Supervisor: software module to monitor processes.

Supervisor UI: the web page to access Supervisor functionality

TSD: Tjenester for Sensitive Data (infrastructure at USIT, University of Oslo)

What are anno and anno-targets

anno or, as it is also called (after its code repository), ella-anno is an annotation service, with an API and an internal queue system. It can accept requests for annotation of specific samples (or VCF files), and then run a specified target.

anno-targets are the available targets for anno. A target is basically a post-processing job that is run after the annotation is performed. It can, for example, consist of creating reports, statistics or IGV tracks of the incoming data.

We currently run anno with anno-targets as a service on TSD and as part of the pipeline (annopipe).

The anno-target: ella

At the time of writing anno-targets contains just one target called ella, which performs lots of different tasks, essentially preparing the data for import into ELLA. Anno is chiefly in charge of creating:

  • a pipeline report containing:
    • CNV information
    • coverage information
    • potential low coverage warnings
    • sample metadata info
    • version info
  • a coverage report PDF
  • IGV tracks for ELLA

The ella target also formats all files and organizes them in the directory structure required by ELLA.

ELLA classifications database

A database of in-house deep-intronic variants deemed to belong in ACMG-class 4 or 5, and therefore to be spared by Anno's filters, is maintained on TSD and regularly updated. The database is saved in a VCF file the path to which is provided to Anno through the environment variable ELLA_CLASSIFICATIONS_DB.

Sample repo

Anno utilises a sample repo definition JSON file (samples.json) located in an instance-specific sample repo directory, e.g., for TSD production, /ess/p22/data/durable/production/anno/sample-repo-prod.

An automatic process updates the samples.json file at regular intervals. The code is located at /ess/p22/data/durable/production/dev-ops/src in TSD and is under Git version control.
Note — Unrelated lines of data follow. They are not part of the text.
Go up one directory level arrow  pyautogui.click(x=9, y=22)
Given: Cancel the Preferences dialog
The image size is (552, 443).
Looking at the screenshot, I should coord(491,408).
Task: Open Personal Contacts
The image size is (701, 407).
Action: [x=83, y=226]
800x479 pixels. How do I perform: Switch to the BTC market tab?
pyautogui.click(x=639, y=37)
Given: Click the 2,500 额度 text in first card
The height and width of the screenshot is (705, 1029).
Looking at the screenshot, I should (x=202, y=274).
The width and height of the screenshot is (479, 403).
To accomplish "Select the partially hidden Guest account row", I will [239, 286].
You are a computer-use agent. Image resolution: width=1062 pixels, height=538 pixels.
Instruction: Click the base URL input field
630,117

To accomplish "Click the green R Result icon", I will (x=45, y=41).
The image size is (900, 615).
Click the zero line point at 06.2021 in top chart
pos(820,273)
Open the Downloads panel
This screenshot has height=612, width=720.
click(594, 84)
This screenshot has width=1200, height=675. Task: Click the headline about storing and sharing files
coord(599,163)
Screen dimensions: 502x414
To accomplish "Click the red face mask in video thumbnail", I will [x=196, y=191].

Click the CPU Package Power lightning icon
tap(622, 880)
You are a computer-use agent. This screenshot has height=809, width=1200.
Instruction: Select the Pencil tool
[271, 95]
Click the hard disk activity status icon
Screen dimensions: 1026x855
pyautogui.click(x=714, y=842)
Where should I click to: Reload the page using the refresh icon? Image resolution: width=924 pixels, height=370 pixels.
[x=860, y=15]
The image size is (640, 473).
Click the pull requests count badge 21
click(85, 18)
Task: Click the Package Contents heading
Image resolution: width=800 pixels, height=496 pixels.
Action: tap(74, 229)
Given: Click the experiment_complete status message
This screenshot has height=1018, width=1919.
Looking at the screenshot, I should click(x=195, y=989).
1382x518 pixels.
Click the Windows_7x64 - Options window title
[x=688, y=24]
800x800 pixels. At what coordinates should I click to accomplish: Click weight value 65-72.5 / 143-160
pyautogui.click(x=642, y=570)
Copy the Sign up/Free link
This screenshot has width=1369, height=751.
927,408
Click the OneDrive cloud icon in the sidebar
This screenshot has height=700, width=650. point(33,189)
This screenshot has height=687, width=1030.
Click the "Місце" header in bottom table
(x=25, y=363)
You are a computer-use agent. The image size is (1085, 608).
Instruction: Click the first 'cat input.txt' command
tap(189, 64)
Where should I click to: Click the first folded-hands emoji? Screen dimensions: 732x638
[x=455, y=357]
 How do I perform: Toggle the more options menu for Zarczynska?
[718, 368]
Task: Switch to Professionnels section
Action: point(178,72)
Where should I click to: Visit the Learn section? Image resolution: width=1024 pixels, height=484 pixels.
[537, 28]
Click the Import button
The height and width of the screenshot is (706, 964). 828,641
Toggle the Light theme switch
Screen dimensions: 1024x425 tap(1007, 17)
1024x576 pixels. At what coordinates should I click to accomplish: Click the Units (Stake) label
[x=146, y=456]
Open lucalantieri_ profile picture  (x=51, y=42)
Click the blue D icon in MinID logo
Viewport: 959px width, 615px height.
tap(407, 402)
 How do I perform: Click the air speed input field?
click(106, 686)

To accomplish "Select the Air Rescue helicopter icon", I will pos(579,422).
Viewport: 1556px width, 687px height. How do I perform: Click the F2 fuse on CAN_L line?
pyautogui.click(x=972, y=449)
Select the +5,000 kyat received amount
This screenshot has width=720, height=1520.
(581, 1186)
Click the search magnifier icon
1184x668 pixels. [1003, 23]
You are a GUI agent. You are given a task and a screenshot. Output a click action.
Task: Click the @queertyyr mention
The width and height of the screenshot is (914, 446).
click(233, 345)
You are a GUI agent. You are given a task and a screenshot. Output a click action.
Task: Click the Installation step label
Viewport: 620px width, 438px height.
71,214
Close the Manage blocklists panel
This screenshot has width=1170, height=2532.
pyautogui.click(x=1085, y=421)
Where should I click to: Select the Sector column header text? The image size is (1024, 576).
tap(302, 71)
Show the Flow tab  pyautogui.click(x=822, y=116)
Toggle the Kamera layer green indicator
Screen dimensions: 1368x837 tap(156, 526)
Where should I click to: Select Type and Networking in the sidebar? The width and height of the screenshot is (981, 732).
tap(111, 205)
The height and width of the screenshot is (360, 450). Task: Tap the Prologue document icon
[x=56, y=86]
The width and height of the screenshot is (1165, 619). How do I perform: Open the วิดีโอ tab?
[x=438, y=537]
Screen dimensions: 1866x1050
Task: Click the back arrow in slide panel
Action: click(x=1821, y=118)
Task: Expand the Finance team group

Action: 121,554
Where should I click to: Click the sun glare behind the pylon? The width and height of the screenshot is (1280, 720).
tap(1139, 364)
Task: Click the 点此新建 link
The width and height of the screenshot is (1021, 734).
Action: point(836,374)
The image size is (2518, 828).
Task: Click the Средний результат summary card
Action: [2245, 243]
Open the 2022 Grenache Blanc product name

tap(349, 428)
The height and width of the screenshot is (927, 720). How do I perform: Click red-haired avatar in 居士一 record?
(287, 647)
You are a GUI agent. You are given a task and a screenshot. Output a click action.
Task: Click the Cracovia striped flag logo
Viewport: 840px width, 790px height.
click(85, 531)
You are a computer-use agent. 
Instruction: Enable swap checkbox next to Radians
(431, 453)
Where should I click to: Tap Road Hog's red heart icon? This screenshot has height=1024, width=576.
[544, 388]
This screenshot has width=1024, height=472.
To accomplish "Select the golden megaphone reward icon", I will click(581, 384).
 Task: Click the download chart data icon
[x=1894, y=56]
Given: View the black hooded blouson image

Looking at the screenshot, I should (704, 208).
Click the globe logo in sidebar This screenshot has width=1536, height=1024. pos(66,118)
Any changes should be committed immediately.

The sample repo script scans the vcpipe database alongside the /ess/p22/data/durable/<instance>/preprocessed directory to find all samples that should be available for annotation via Anno (and by extension, within ELLA).

Background

The Anno system consists of two linked code repositories -- ella-anno and anno-targets -- and is dedicated to the annotation of variant calls files produced by the variant calling pipeline.

The repository ella-anno administers generic and openly available annotation sources. The purpose of the repository anno-targets is two-fold:

  1. It provides access to our internal (and/or restricted) annotation sources, such as our internal databases and HGMD Pro.
  2. It contains the ella target that post-processes the data in a manner that is tailored to our specific needs. This includes for example markdown reports displayed in ELLA (report.txt and warning.txt), coverage reports, IGV tracks, attachments, and backup excel sheets.

In order to ensure smooth operations, the core functionalities of ella-anno and anno-targets are implemented in software containers (docker >> singularity). The repositories' Dockerfiles provide the instructions to build such containers. The build process from anno-targets is to start from ella-anno, and extend its Dockerfile to integrate our ella target into a new, extended image. The resulting image can be used to both spin up a service (which is what ELLA uses), and to execute annotation+target from the command line (which is what the pipeline does).

In summary:

ella-anno contains:

  • Code for the API
  • Administration of generic and open annotation sources (VEP, FASTA, gnomAD++), stored on DigitalOcean
  • Possibility of extension with additional targets

anno-targets contains:

  • Code for pre- and post-processing data (currently limited to the ella target)
  • Administration of restricted and internal annotation sources (inDB, HGMD++), stored on DigitalOcean
  • With anno-targets available in the image under /anno-targets, and an environment variable pointing to this directory, the possibility to trigger API or CLI calls of anno with target ella

Two modes of running anno

The pipeline (and the repository tests) trigger annotation through annotate_with_target, while ELLA's anno service does so through the task.py Python module, both using the master script annotate.sh.

Development

During development, it is desirable to run specific pieces of software within the containers. The Docker containers are orchestrated by the repositories' Makefiles which take care of setting and propagating all necessary variables and of building the needed targets.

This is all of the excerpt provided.